Colonial Auditor of Ceylon

Bernard Senior (23 June 1865 – 3 July 1934) was the 23rd Colonial Auditor of British Ceylon.

He was born the son of J. Senior, a solicitor of Merton, Surrey and educated at Dulwich College.

In 1884 he was appointed clerk to the Boundary Commission, attached to the Scottish Education Department the following year and then served for a period as private secretary to Sir Francis Sandford (later Lord Sandford), Under-Secretary for Scotland from 1887 to 1888.

In 1888 he was appointed first-class clerk to the Colonial Secretary's office in the Gold Coast and local auditor at Lagos in 1889. He went to British Bechuanaland in 1894 and to Cyprus in 1895. In September 1902 he was appointed Auditor-General of the Orange River Colony.
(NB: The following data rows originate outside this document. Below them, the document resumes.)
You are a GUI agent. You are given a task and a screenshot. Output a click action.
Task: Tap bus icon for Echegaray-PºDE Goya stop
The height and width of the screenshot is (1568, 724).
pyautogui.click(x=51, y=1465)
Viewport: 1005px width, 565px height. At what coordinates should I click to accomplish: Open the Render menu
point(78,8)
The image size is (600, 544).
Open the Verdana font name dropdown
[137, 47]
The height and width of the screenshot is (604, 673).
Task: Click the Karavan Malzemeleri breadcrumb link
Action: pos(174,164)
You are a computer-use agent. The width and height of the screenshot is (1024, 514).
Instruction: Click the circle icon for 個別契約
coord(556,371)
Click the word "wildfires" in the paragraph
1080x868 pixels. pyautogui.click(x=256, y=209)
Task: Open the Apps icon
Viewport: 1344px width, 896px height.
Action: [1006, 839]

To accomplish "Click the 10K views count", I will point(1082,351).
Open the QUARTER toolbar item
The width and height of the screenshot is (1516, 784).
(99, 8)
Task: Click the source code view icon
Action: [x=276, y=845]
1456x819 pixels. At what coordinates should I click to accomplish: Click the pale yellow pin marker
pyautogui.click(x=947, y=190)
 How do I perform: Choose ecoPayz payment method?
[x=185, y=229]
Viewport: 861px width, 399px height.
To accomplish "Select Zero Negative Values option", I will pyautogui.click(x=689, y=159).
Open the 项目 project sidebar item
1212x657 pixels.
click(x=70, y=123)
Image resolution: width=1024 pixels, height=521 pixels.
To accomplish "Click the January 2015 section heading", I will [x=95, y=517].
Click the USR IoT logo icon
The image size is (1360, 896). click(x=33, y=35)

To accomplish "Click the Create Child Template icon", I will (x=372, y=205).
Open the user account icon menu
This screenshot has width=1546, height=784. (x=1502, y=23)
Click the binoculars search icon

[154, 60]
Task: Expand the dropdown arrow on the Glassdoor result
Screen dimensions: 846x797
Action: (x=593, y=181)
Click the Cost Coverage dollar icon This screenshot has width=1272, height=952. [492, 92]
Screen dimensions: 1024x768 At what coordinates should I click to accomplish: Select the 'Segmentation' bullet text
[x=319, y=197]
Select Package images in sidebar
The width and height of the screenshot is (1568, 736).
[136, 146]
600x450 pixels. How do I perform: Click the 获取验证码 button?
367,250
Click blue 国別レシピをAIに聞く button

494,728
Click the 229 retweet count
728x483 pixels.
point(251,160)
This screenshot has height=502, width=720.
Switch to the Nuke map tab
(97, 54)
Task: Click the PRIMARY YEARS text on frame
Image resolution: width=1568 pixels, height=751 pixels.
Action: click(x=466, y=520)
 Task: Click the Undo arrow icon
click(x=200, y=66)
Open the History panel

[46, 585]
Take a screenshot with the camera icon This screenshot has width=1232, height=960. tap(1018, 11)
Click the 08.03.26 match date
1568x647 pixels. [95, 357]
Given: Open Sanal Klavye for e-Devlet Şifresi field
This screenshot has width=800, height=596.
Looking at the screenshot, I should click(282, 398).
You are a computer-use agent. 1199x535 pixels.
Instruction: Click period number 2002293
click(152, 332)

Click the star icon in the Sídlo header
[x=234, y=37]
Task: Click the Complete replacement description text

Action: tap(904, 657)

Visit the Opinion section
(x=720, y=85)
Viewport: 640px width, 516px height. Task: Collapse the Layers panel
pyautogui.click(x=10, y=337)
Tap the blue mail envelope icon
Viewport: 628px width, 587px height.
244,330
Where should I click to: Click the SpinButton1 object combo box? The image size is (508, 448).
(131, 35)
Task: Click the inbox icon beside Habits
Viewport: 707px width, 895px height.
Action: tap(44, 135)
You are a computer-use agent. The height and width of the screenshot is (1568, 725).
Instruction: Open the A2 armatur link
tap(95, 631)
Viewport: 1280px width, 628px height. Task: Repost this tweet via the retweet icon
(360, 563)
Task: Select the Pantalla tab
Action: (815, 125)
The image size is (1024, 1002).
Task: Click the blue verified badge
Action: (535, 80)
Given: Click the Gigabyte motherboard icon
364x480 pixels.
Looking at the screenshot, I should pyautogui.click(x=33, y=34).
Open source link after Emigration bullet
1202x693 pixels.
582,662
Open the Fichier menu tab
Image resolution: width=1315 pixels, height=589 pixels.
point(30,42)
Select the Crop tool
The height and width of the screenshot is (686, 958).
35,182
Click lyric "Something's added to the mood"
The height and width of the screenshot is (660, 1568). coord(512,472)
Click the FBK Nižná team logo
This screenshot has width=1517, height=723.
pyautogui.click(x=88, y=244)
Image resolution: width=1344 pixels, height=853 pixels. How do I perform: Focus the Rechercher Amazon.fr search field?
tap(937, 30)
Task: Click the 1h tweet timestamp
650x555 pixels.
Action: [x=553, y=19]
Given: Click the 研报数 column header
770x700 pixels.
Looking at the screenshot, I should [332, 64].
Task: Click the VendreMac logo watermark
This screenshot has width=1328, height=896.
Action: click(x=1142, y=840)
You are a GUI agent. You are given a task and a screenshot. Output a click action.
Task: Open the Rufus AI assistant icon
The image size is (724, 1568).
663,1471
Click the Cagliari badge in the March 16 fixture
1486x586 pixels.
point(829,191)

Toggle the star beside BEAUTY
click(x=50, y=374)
Other posts he held in South Africa were chairman of the Tender Board and director of the National Bank of the Orange River Colony. He was awarded the Imperial Service Order (ISO) in the 1906 Birthday Honours list on 29 June 1906.

He moved to Ceylon as Colonial Auditor on 1 March 1907, succeeding Francis Robert Ellis, and held the office until 8 April 1909, when he was succeeded by D. S. MacGregor.
He was then appointed Treasurer and Commissioner of Stamps of Ceylon, retiring to England in 1922, where he died in 1934. He was awarded CMG in the 1916 New Year Honours.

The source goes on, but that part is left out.